◆ Exercise details
Identify each line in the listing below that contains the string "card", and copy those lines out. Case counts.

◆ Material for the task
-=-=-=-=-

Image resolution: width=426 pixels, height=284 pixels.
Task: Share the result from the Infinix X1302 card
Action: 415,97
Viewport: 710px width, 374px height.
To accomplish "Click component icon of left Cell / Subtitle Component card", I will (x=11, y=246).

-=-=-=-=-

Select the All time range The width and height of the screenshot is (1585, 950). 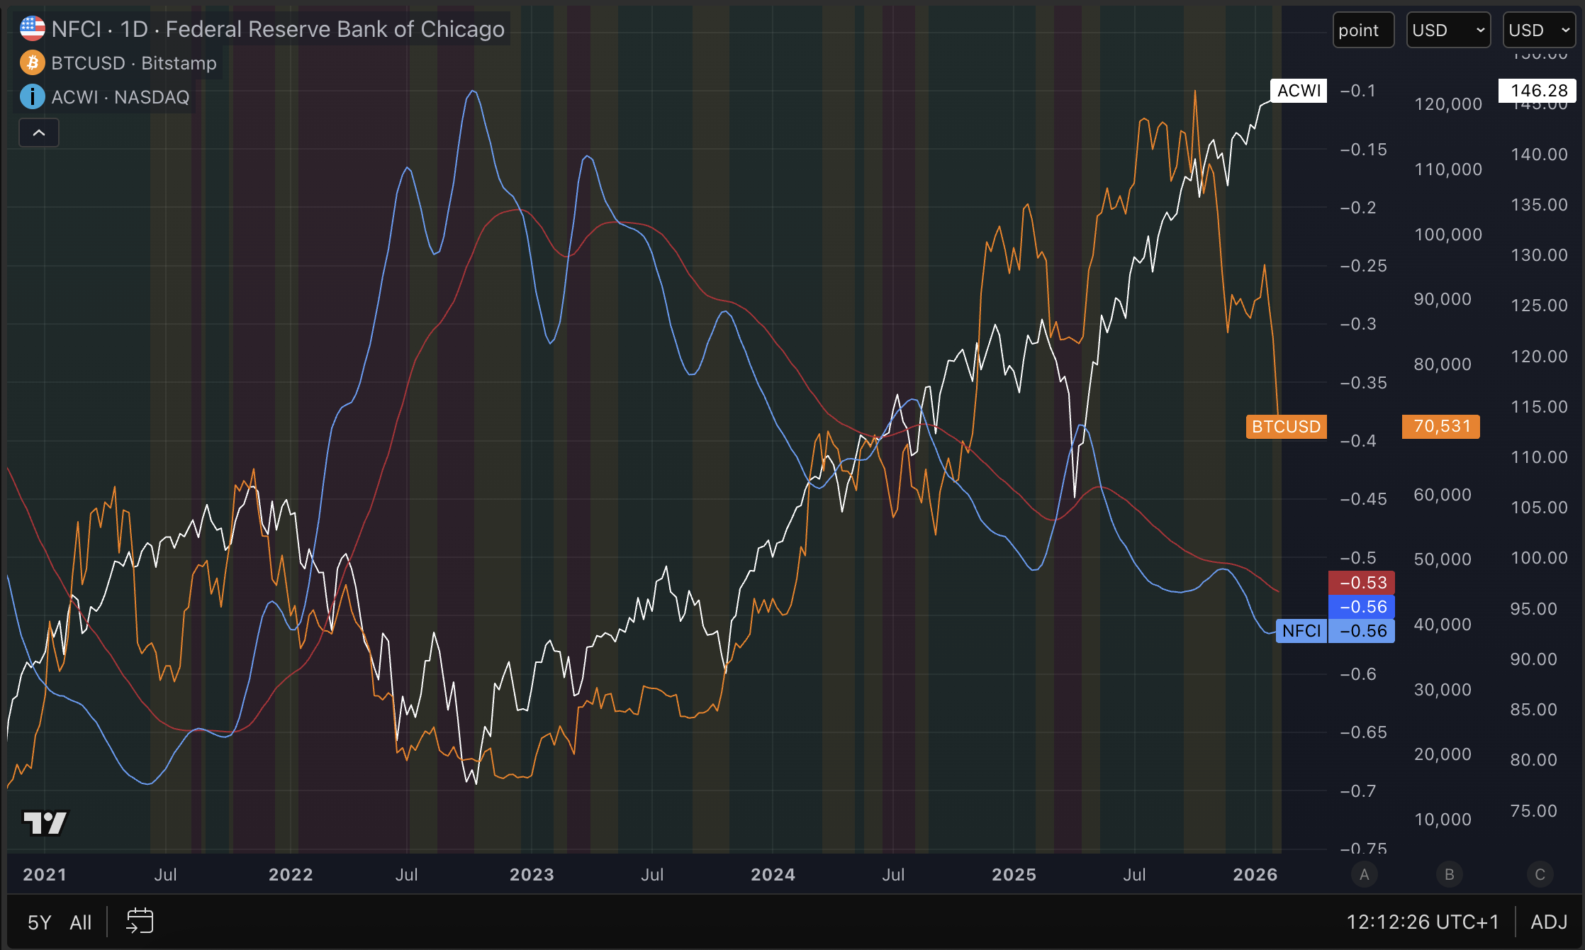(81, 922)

-=-=-=-=-

◆ Task solution
Task: Share the result from the Infinix X1302 card
To accomplish "Click component icon of left Cell / Subtitle Component card", I will (x=11, y=246).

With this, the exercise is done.